- _WORK INSTRUCTION_
Below are the records. Retype exactly the lines between the lines holding "Freedom of Speech (131, 2475)" and "[Facebook] (49, 856)", inclusive.

INFORMATION PROVIDED Start Marker

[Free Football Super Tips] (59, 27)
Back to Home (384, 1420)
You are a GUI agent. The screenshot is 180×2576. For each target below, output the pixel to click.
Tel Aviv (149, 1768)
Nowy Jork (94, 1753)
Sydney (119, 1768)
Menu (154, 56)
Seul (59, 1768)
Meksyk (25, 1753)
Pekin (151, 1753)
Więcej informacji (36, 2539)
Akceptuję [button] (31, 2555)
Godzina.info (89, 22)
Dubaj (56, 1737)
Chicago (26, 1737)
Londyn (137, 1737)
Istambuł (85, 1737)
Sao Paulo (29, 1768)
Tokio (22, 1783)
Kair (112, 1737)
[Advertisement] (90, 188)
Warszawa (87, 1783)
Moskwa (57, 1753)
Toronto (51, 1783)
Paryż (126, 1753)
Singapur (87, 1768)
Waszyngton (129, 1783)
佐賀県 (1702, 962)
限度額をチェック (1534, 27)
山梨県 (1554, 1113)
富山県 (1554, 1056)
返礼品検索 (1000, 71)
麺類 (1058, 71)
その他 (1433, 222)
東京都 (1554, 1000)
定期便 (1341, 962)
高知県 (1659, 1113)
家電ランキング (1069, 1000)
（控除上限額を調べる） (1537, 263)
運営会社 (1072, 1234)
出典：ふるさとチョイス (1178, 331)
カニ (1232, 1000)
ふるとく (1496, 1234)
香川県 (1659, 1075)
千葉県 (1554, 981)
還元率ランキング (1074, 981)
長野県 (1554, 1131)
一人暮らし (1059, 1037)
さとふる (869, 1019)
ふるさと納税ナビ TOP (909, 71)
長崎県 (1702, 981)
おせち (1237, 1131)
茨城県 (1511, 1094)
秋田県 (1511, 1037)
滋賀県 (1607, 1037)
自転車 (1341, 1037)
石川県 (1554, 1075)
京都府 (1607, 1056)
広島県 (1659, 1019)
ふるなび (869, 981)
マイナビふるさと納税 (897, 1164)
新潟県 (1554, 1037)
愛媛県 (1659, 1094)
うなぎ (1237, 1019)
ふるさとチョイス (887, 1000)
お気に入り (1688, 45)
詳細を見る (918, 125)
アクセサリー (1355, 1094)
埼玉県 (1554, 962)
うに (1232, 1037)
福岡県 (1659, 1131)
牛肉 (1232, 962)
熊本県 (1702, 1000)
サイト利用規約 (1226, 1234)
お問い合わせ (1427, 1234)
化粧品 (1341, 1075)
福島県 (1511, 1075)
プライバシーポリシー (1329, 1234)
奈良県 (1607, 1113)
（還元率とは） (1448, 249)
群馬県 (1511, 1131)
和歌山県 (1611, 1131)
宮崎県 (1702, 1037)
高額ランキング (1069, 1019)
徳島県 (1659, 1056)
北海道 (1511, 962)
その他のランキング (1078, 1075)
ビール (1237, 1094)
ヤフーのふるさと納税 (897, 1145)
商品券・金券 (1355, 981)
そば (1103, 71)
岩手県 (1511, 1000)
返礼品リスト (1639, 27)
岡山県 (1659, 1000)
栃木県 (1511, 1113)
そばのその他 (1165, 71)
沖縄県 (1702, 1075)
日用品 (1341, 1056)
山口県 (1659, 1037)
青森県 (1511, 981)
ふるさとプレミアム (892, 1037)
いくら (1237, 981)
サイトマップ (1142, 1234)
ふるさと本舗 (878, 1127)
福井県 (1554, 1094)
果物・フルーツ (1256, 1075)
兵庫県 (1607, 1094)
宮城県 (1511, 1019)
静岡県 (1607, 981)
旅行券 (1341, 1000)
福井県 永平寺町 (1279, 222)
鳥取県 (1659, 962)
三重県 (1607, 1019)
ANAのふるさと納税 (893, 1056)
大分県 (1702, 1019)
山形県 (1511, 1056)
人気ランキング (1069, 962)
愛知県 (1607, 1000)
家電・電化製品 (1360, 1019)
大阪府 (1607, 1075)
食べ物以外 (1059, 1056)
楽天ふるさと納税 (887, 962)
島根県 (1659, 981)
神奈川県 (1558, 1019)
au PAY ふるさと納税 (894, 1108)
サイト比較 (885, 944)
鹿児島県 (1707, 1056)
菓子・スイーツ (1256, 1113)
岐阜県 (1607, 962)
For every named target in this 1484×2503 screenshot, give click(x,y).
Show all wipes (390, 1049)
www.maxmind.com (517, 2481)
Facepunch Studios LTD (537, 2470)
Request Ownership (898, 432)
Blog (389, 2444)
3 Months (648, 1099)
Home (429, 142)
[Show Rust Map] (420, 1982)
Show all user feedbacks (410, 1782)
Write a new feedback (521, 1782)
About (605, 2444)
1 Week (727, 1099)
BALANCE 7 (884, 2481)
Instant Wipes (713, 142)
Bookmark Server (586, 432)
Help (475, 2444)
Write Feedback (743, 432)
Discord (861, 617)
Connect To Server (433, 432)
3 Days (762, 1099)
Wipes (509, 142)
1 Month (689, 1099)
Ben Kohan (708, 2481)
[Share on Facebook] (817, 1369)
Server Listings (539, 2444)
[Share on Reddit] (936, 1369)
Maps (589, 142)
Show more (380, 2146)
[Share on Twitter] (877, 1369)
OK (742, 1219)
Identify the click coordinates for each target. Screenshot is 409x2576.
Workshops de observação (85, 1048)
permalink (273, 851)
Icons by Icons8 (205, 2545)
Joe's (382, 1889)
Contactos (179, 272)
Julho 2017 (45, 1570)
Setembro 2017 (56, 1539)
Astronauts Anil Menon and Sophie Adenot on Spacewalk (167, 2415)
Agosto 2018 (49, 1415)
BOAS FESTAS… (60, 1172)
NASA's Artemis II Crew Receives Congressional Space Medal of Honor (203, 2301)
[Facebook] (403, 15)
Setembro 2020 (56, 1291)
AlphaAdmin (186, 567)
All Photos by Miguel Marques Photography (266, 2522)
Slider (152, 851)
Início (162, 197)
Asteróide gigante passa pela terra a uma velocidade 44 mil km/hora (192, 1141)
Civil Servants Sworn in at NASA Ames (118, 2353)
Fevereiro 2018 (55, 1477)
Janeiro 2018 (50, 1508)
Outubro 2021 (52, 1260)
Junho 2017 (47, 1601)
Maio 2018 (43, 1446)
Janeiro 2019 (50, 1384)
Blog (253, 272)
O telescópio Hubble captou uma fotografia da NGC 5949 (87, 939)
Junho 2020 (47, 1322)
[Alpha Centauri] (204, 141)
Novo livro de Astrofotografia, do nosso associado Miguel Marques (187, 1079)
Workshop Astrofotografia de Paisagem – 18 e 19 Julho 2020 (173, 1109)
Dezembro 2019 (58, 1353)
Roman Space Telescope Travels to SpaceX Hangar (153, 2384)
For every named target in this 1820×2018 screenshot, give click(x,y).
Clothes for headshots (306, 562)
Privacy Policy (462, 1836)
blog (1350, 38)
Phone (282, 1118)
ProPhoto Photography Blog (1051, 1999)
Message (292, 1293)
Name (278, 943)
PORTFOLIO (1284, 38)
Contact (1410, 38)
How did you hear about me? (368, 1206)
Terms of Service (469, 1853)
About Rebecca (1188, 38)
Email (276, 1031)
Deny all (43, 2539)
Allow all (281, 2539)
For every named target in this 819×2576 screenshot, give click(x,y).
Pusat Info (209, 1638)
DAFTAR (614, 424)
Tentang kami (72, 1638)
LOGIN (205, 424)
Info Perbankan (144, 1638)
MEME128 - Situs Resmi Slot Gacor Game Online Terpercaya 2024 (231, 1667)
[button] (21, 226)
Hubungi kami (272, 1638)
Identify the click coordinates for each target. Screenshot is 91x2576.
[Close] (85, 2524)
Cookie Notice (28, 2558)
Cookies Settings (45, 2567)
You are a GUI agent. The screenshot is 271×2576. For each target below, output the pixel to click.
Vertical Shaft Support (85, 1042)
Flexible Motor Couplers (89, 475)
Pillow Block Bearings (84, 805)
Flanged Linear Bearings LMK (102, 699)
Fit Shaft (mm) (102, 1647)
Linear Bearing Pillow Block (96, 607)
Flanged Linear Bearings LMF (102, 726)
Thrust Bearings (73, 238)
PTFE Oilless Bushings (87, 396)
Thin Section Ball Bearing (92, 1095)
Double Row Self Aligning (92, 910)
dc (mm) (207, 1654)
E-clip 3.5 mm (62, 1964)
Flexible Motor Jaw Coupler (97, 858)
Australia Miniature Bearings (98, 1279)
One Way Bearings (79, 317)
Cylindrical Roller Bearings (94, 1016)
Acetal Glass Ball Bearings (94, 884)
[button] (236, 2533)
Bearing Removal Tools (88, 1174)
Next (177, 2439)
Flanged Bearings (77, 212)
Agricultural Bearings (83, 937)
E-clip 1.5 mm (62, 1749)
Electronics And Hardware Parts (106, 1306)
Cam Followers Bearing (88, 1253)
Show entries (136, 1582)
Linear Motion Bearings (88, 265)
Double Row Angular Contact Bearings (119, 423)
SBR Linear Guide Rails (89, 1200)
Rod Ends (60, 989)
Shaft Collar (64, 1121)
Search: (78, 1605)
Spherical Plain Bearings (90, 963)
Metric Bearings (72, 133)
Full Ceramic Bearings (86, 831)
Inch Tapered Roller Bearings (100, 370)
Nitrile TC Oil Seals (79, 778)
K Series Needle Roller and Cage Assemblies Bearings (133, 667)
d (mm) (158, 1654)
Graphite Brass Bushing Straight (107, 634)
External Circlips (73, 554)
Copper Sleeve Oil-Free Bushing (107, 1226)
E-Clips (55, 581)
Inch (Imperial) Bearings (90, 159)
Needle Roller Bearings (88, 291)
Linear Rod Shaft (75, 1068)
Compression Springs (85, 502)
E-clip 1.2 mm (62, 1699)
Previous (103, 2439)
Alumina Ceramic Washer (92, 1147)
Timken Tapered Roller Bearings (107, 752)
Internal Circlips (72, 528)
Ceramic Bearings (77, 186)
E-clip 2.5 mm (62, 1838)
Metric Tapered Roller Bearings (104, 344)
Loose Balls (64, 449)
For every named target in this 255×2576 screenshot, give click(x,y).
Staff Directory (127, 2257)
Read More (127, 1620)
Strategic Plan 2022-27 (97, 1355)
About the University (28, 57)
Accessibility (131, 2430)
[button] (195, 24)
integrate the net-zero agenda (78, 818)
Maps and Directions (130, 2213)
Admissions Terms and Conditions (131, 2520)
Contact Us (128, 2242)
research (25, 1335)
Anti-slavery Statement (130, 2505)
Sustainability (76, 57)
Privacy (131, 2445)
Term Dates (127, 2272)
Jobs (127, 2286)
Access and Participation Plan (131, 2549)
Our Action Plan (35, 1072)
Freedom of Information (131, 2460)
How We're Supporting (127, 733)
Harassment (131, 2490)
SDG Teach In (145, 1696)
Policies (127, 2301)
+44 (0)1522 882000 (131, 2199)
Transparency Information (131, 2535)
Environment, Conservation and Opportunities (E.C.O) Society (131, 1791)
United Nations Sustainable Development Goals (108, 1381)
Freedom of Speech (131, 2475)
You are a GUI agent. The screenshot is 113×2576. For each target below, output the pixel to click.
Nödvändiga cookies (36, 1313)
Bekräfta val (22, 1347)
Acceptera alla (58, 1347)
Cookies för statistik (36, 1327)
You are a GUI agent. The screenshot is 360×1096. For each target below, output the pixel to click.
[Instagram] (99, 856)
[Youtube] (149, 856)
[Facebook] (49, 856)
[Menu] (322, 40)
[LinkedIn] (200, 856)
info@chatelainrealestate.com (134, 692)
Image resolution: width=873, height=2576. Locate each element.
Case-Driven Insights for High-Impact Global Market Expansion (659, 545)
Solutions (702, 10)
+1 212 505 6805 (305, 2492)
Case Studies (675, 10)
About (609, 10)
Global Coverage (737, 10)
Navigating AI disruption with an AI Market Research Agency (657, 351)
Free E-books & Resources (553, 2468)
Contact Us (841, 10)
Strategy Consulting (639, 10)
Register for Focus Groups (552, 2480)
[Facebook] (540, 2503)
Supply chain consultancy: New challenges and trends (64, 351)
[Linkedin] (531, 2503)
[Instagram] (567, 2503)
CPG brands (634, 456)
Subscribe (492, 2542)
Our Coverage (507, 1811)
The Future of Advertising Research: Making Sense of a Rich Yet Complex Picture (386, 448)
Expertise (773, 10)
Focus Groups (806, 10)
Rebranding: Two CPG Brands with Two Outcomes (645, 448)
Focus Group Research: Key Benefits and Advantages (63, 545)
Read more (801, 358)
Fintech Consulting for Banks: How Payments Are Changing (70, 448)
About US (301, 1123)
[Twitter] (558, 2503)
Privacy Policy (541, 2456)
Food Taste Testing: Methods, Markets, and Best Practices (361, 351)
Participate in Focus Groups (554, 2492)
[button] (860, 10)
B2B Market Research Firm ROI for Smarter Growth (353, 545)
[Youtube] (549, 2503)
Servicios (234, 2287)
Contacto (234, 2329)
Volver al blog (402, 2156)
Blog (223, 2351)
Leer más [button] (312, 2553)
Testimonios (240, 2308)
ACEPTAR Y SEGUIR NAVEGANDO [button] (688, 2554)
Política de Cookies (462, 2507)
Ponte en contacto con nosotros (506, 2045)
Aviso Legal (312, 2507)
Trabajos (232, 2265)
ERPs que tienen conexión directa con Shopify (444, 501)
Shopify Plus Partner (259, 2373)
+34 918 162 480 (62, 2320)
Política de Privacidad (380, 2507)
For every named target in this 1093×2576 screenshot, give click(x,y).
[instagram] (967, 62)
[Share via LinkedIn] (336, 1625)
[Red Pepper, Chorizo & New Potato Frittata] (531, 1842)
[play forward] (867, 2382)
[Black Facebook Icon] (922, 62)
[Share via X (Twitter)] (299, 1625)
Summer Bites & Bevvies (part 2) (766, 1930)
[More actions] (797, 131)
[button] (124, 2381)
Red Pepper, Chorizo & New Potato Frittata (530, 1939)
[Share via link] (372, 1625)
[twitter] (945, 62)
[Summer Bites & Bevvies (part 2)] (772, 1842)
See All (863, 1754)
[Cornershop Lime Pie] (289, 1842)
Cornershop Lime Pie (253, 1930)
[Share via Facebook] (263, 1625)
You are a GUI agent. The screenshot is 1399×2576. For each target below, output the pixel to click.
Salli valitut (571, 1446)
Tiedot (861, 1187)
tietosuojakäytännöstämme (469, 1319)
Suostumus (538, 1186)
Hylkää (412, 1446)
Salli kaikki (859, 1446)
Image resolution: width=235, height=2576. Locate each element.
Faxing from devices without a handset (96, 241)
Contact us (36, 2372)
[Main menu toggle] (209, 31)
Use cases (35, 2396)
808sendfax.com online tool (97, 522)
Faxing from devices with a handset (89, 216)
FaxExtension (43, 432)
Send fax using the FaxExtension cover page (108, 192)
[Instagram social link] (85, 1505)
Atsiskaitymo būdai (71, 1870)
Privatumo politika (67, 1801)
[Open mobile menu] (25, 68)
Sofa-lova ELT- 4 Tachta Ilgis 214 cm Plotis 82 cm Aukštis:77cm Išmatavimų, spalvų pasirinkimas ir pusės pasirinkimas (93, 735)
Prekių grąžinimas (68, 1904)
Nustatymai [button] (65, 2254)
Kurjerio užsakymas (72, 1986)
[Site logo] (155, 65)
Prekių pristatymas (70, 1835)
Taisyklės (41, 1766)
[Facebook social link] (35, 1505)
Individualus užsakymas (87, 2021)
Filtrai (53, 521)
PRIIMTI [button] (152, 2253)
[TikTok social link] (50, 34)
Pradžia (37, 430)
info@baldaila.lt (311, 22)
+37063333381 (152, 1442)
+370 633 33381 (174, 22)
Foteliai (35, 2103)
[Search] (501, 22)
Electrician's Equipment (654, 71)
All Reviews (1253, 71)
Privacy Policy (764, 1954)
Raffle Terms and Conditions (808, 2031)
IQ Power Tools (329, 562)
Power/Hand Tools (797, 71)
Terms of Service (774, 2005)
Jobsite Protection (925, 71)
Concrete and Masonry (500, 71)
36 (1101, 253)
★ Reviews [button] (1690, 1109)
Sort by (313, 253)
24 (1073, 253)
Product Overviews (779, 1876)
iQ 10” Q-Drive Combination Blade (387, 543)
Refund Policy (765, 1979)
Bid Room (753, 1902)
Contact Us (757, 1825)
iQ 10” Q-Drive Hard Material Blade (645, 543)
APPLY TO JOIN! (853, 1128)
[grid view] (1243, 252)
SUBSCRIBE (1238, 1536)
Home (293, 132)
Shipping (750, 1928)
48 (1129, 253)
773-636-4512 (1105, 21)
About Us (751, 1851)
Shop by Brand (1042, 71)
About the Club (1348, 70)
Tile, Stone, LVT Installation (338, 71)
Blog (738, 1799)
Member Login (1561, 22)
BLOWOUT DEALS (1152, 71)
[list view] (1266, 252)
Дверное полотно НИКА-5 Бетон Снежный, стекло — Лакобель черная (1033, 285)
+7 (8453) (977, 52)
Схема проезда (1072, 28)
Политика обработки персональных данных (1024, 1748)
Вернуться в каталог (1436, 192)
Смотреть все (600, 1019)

INFORMATION PROVIDED End Marker

- _SOLVED EXERCISE_
Freedom of Speech (131, 2475)
You are a GUI agent. The screenshot is 113×2576. For each target below, output the pixel to click.
Nödvändiga cookies (36, 1313)
Bekräfta val (22, 1347)
Acceptera alla (58, 1347)
Cookies för statistik (36, 1327)
You are a GUI agent. The screenshot is 360×1096. For each target below, output the pixel to click.
[Instagram] (99, 856)
[Youtube] (149, 856)
[Facebook] (49, 856)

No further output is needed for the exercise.